=== EXCERPTED TEXT ===

I recently had my own brush with musical improvisation during a performance of “bayou borne for Pauline” by Annea Lockwood, in which six musicians each perform their interpretation of one bayou leading into Houston, eventually coming together for a climactic finale. Two singers, a trumpet, a viola, a clarinet and a horn each created our own individual lines, and then by listening to each other and imitating the sounds and motifs that we heard, found a way to work as an ensemble.

So many aspects of music training have the potential to teach those same lessons. In choral singing, for example, we learn to harmonize with our neighbors; we discover that the sound of the ensemble is better when we listen to those around us instead of to ourselves. We breathe as one body, often guided by a conductor, but sometimes just by feeling the vibrations of those around us.

Empathy and good listening skills are crucial to good music-making, but even more importantly, they are crucial to being a good citizen of the world.

It’s impossible not to notice that our world, and the internet in particular, has become an echo chamber—people shouting their own opinions and beliefs into the void and refusing to be influenced or even to listen to what other people believe. In a long chain of Facebook comments, it’s easy to scroll blindly past what has already been written without absorbing it before posting our own thoughts.

=== EXTRACTED ENTRIES ===

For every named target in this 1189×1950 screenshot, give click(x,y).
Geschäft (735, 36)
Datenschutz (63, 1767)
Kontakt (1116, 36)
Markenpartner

===

REQUIREMENTS
#1 Summarize the passage about music and listening in two sentences.
#2 Extend the passage about music and listening, picking up right after its last sentence.
The items are not needed for anything that comes next.

RESULTS OF THE EXERCISE
#1 In a performance of Annea Lockwood's "bayou borne for Pauline," six musicians each created individual lines and then became an ensemble by listening to and imitating one another, much as choral singers learn to harmonize with their neighbors and breathe as one body. Empathy and good listening are crucial to making good music and even more to being a good citizen of the world, yet the world and especially the internet have become an echo chamber where people shout their own opinions and refuse to listen.

#2
I even see this happening in online opera singer communities, with conversations about diversity in casting and programming, for example, devolving into shouting matches between people who refuse to find common ground, even when the common ground is within easy reach. (And I will admit to having been an active participant in these kinds of conversations.)

I realize that sending everybody in the world to music school won’t fix this problem. But what if we could all learn some of the skills that are required to be a good musician? What if musicians themselves could come to understand that they already have what it takes to have a productive conversation, even with people who disagree with them?

What if, instead of considering music school or music lessons to be a waste of time because they don’t lead to 100% job security, we thought of them as a creative and exciting way to learn how to relate to our fellow humans?

I believe that by prioritizing music and the arts in our schools, and by allowing passionate young people to follow their dreams in college, we can cultivate future generations of good communicators and empathetic listeners who will be able to solve the world’s problems.